El Celta de Vigo logró el "milagro" y con su triunfo en terreno del campeón Milán (1-2), y beneficiado por el resultado del otro partido del grupo, accede a los octavos de final de la Liga de Campeones de Europa y escribe una de sus más brillantes páginas de su historia.
Pero supo reaccionar, justo tras encajar el gol milanista, que pareció ser una espoleta que le puso en acción al Celta, y con un gol de José Ignacio se llevó el triunfo y la clasificación.
Sin embargo, los primeros cuarenta minutos del cuadro vigués fueron ampliamente decepcionante. Se fue siempre a remolque del rival y se perdía demasiado pronto el balón en el centro del campo, no sabiendo romper la maraña montada el Milán.
Sobre el irregular césped del Meazza se veía el mismo decepcionante Celta de las negativas actuaciones del campeonato español y la necesidad de ganar a un Milán clasificado y con la mente, y sus titulares en Yokohama (Copa Interncontinental del domingo), no se evidenciaba.
Cavallero salvó a su equipo de encajar el primer tanto en tres ocasiones: remate de cabeza y disparo de Borriello (m.15 y 17), y punterazo de Seedorf (m.33) que desvió Sylvinho y estuvo cerca de despistar al meta.La fortuna, además, había dado una mano al Celta en el minuto 19, cuando un saque de falta directo de Serginho estrelló el balón en el travesaño con Cavallero batido.

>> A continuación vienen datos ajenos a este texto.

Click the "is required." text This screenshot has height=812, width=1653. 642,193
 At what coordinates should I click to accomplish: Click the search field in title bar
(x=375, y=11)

Incluso, dos minutos después. Milosevic estuvo muy cerca de poner en ventaja al Celta. Pero lo evitó Abbiati con una excelente intervención. El conjunto español, en los últimos cinco minutos, había realizado mucho más que en los cuarenta precedentes. Al menos, se iba al descanso con las esperanzas aún abiertas, pese a saber que el Ajax también había empatado en ese momento.
También se vio de salida un Celta, lógicamente, más ambicioso, que buscaba las bandas y se movía con un mayor criterio, y que rozó el gol una buena internada de Juanfran que falló en lo más importante, el alojar el balón en la meta rival (m.52) en su mano a mano ante Abbiati.
Las ocasiones del Celta se sucedieron a continuación, con el brasileño Sylvinho (m.63) que envió fuera por poco un saque directo de falta, y con Jesuli (m.67), que solo envió alto su volea.
El Celta, en ese instante, estaba clasificado para los octavos de final. Pudo matar las cosas Juanfran en el minuto 79, pero no estuvo resolutivo ante Abbiati. Hacía bien el equipo de Lotina en tomar precauciones pero en no encerrarse a defender la ventaja.